Recipient of the Purple Heart medal

Nathan E. Self (born 1976) is an American author and former United States Army officer.

==Early life and education==
From China Spring, Texas, Self graduated from West Point in 1998. At West Point, he was part of the lightweight football team.

==Career==
After commissioning as an infantry officer in 1998, Self deployed to Kosovo with 2nd Battalion, 2nd Infantry Regiment of the 1st Infantry Division, and was then selected to serve in the 75th Ranger Regiment. As platoon leader of 1st Platoon, A Company, 1st Ranger Battalion, 75th Ranger Regiment, he deployed to Afghanistan shortly after 9/11 as part of a Special Operations task force with a mission to kill or capture Taliban and al-Qaeda's top leaders. Self commanded a Quick Reaction Force to rescue a missing Navy SEAL during the Battle of Takur Ghar mountain. For his actions during the battle he was awarded the Silver Star and Bronze Star, and a Purple Heart and was invited to attend the 2003 State of the Union Address. Following a tour in Iraq with the 101st Airborne Division, where he wrote and directed daily operations and trained Iraqi Security Forces, Nate commanded a rifle company before leaving the Army in 2004.

Since leaving the army, Self went on to co-found a leadership development company in 2006 that worked closely with the US Army named "The Praevius Group" where he leads as a key partner.
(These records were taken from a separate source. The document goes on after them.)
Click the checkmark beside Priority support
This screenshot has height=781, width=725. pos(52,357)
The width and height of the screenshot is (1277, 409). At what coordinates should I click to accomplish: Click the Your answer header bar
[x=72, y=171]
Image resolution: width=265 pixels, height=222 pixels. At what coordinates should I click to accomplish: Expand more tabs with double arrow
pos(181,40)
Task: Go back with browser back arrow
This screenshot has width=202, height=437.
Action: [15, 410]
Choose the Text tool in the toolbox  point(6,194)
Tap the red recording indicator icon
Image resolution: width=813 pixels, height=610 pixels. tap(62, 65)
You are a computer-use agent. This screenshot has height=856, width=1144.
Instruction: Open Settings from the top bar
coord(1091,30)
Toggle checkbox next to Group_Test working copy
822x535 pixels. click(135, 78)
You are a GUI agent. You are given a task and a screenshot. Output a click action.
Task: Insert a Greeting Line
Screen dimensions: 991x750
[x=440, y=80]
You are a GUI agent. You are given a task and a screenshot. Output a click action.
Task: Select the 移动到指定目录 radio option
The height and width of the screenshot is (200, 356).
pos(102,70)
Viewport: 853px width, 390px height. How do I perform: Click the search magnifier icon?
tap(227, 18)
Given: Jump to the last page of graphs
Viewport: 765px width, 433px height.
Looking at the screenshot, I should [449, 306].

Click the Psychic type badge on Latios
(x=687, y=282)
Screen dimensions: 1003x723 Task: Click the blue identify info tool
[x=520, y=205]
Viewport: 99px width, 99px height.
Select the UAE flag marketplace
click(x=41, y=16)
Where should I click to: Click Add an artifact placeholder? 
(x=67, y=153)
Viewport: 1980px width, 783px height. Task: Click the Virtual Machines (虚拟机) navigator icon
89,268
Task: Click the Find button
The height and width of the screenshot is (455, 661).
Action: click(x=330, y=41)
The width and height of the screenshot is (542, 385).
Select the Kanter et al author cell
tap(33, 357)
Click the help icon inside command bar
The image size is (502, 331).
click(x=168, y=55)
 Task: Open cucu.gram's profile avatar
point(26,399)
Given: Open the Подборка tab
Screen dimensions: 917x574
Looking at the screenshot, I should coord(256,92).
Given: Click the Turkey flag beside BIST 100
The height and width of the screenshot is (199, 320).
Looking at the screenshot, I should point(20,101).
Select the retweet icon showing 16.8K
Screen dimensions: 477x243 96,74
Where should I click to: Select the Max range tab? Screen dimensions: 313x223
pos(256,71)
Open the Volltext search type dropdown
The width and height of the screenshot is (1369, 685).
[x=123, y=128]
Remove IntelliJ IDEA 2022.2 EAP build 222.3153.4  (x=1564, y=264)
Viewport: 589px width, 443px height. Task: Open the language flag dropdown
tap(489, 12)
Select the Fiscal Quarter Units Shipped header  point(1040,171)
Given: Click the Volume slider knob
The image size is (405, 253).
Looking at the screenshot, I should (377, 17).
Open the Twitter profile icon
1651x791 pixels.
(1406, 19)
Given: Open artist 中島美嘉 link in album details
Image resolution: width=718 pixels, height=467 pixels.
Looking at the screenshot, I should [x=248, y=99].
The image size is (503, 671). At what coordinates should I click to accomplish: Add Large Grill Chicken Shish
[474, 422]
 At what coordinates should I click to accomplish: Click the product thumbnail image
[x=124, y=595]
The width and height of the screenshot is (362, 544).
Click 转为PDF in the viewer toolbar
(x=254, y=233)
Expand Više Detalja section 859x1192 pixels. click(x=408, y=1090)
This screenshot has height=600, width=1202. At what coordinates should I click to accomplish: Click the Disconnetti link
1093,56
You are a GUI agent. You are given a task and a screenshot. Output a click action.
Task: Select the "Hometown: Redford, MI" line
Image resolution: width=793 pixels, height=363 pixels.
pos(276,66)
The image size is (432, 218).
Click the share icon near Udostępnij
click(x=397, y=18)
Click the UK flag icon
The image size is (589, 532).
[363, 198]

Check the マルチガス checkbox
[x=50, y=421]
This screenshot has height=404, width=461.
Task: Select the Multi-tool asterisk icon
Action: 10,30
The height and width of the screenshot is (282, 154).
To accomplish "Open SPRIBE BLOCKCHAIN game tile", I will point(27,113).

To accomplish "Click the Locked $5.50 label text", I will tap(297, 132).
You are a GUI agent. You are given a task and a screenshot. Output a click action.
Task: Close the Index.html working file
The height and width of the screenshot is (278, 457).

Self has also written about his experiences in Afghanistan and his struggle with PTSD in his autobiography entitled Two Wars in 2009.

==Silver Star==

Citation:
The President of the United States of America, authorized by Act of Congress July 9, 1918 (amended by an act of July 25, 1963), takes pleasure in presenting the Silver Star to Captain (Infantry) Nathan E. Self, United States Army, for conspicuous gallantry and intrepidity in action while serving as Platoon Leader in Company A, 1st Battalion, 75th Ranger Regiment, during combat operations in support of Operation ENDURING FREEDOM, during the period 3 to 4 March 2002, during Operation ANACONDA, in Afghanistan. Captain Self's valorous actions while in direct contact with enemy forces and in the face of extreme duress during the successful rescue of Special Operators contributed immeasurably to the success of the mission and the saving of additional lives. While exiting the aircraft, Captain Self was severely wounded in the thigh. With total Disregard for his well being, he fought to the first covered and concealed position, engaged the enemy with his weapon, gathering remaining combat effective Rangers, and began calling close air support on enemy locations. The gallantry displayed by Captain Self during 18 hours of combat is in keeping with the highest standards of valor. Through his distinctive accomplishments, Captain Self reflected credit upon himself, the United States Army, and the Department of Defense.